Posts Tagged ‘William Gale’

Tax Roundup, 4/9/2013: We assume it is so, and that makes it so.

Tuesday, April 9th, 2013 by Joe Kristan

Radio Iowa runs with this headline ”$8.7 million from “Development Fund” creates 600+ jobs.”  This headline arises out a “study” paid for by the economic development bureaucracy (meaning: taxpayers) to demonstrate the tremendous job-creating skills of people who give your money to other people.  How did this study demonstrate this job creation?

By assuming it.

From the “study”:

A survey of past recipients of Demonstration Fund investments was conducted by the Iowa Innovation Corporation to determine, among other things, how large these companies are now as compared to their pre-investment levels. This growth in size – in annual revenues and in head count – can be attributed in part to the involvement of and investment by the Demonstration Fund.

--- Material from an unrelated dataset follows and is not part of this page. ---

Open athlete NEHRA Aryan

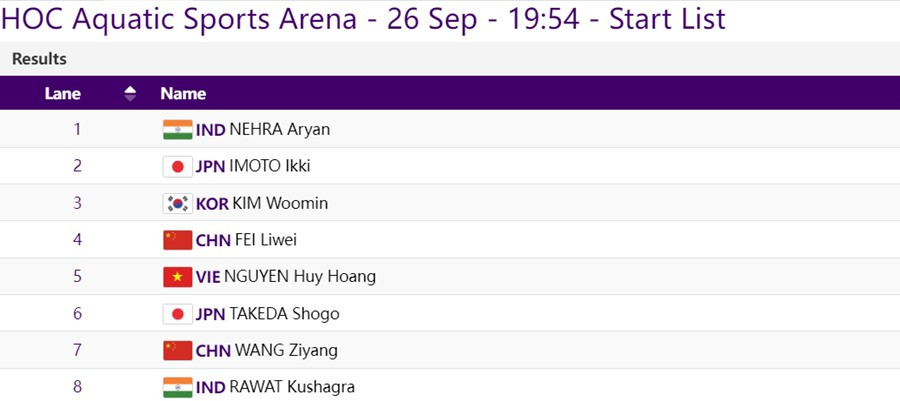point(279,129)
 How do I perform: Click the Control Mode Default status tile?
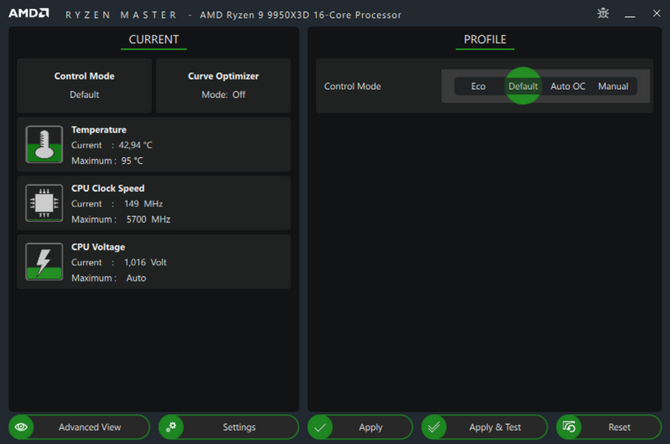coord(84,85)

Furthermore, the resulting economic impact is greater than the direct increase in expenditures and head count, since those increases lead to a series of spillover effects, whereby the impact of new company spending and employee earnings ripples through local economies and supports additional economic activity and job creation. Job impact estimates are determined by using standard input-output methodologies and multipliers, as provided by the US Department of Commerce.

In other words, they assumed:

- that multipliers work – a shaky assumption.

- that the businesses and jobs wouldn’t happen without the wonderful effects of your money being directed by politicians to those businesses.

- that the money wouldn’t have also generated jobs if it had been spent elsewhere.

That’s the same kind of thinking behind the 2009 stimulus spending spree.  The results were less than assumed.  The dark line is what government projected that spending would do to unemployment, using “standard multipliers.”  The lighter blue line was the grim fate awaiting us absent a government binge.  The red dots are the actual post-binge unemployment rates.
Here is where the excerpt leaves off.